PROBLEM ->
Display each line of the listing below that contains the string "perform".

----------------

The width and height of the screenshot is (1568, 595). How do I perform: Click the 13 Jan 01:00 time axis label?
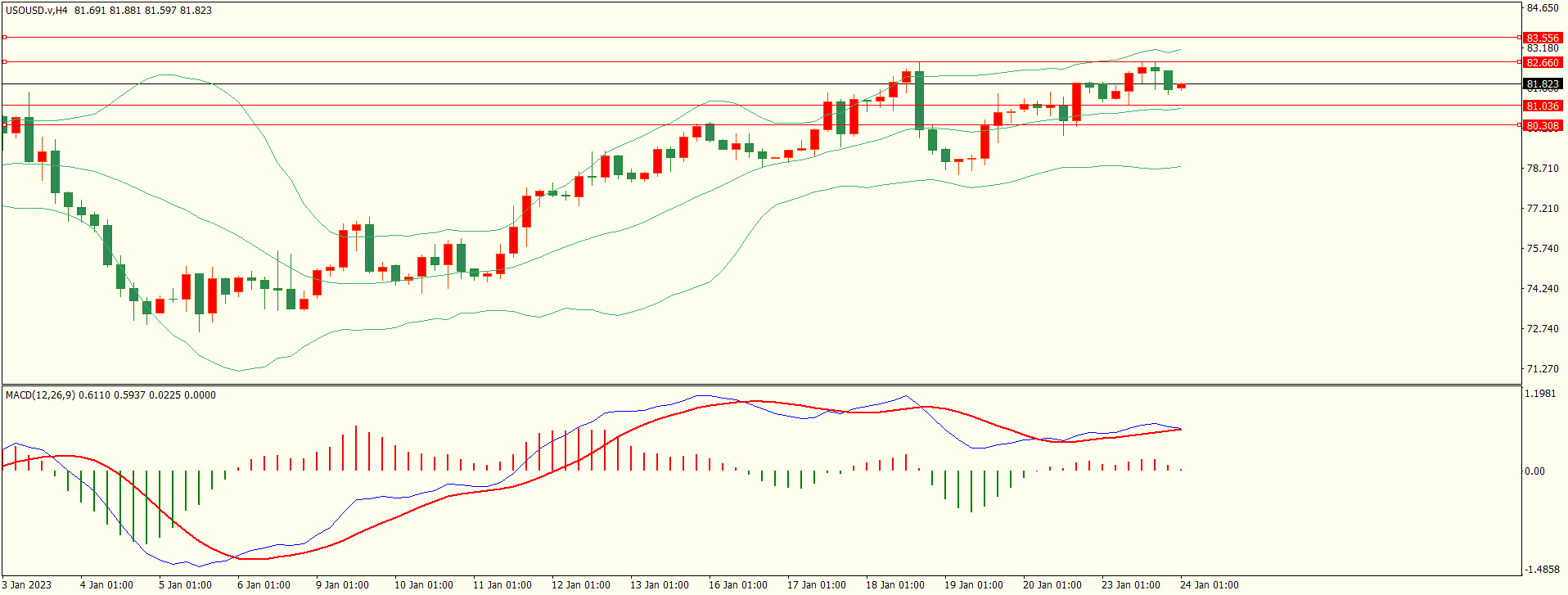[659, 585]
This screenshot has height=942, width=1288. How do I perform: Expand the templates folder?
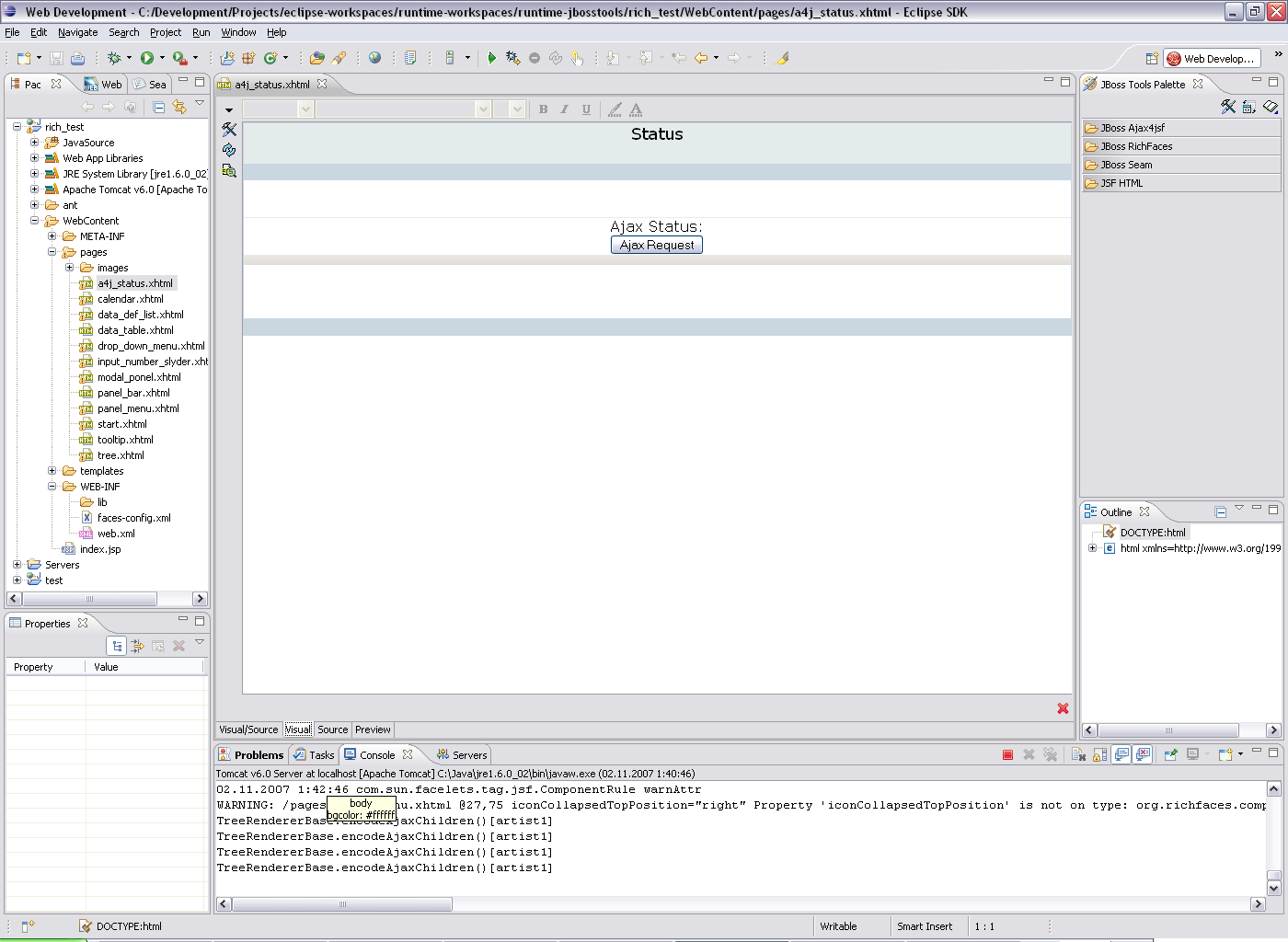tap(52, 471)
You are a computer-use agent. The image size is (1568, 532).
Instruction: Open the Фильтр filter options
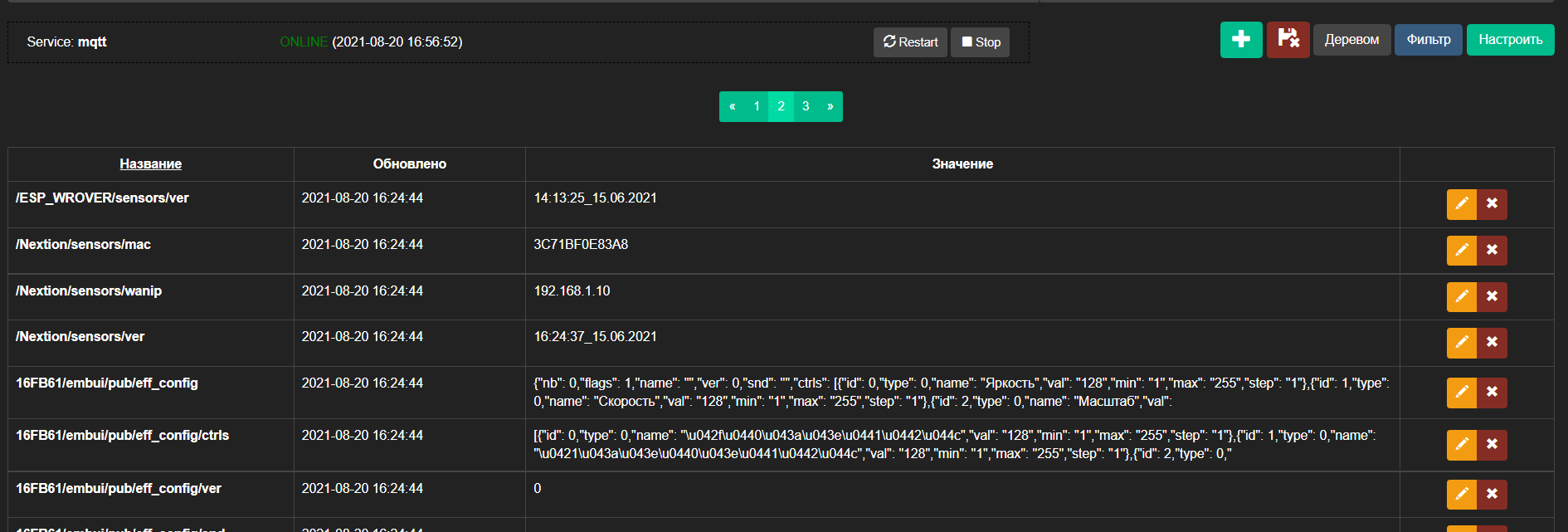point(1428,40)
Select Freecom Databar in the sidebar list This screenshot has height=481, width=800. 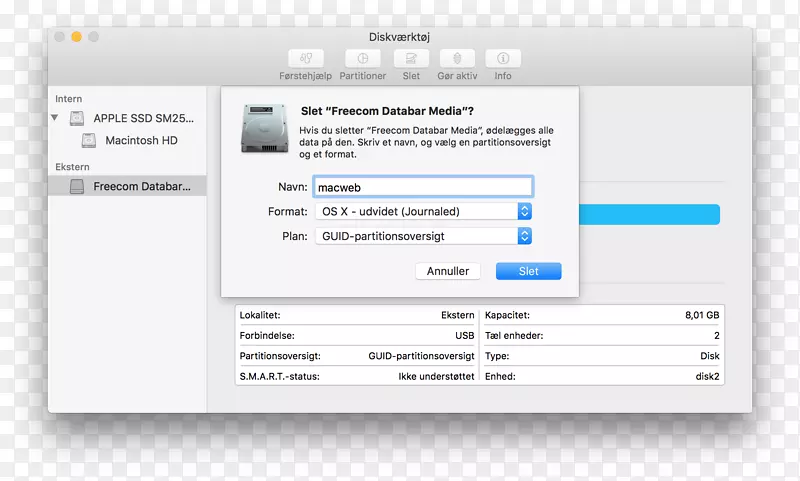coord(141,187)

----------------

WRITTEN SOLUTION ->
The width and height of the screenshot is (1568, 595). How do I perform: Click the 13 Jan 01:00 time axis label?
This screenshot has height=942, width=1288. How do I perform: Expand the templates folder?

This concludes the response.